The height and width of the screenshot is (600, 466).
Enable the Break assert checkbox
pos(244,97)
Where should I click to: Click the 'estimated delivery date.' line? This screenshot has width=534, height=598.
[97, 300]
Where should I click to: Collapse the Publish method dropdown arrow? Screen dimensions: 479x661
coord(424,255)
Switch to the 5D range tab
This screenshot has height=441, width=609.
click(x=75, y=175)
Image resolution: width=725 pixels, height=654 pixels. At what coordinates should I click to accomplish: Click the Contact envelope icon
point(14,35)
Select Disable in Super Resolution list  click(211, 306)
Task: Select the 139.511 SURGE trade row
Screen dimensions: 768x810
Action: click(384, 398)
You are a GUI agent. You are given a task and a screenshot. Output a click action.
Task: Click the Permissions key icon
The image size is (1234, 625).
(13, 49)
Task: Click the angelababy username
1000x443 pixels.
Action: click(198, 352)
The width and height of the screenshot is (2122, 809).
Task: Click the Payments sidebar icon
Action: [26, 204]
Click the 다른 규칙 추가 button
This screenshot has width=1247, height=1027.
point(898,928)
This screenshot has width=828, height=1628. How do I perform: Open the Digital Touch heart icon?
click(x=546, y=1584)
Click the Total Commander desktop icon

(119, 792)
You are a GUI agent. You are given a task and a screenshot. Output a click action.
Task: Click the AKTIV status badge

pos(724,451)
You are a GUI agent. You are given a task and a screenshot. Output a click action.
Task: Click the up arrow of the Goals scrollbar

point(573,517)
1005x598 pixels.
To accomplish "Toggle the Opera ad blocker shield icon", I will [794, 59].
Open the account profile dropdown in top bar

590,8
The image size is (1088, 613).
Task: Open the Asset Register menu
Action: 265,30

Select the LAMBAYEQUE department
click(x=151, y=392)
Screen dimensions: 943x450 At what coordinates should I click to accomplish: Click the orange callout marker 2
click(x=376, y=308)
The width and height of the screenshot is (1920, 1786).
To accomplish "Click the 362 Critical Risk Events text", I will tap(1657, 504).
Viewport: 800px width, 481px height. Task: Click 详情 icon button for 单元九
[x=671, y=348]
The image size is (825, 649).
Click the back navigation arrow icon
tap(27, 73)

* **Instructions to follow**
Restate word for word the lines in the material above from the one with "Image resolution: width=725" to the one with "Task: Select the 139.511 SURGE trade row"; both of those lines count, and nothing else does.

* **Written answer**
Image resolution: width=725 pixels, height=654 pixels. At what coordinates should I click to accomplish: Click the Contact envelope icon
point(14,35)
Select Disable in Super Resolution list  click(211, 306)
Task: Select the 139.511 SURGE trade row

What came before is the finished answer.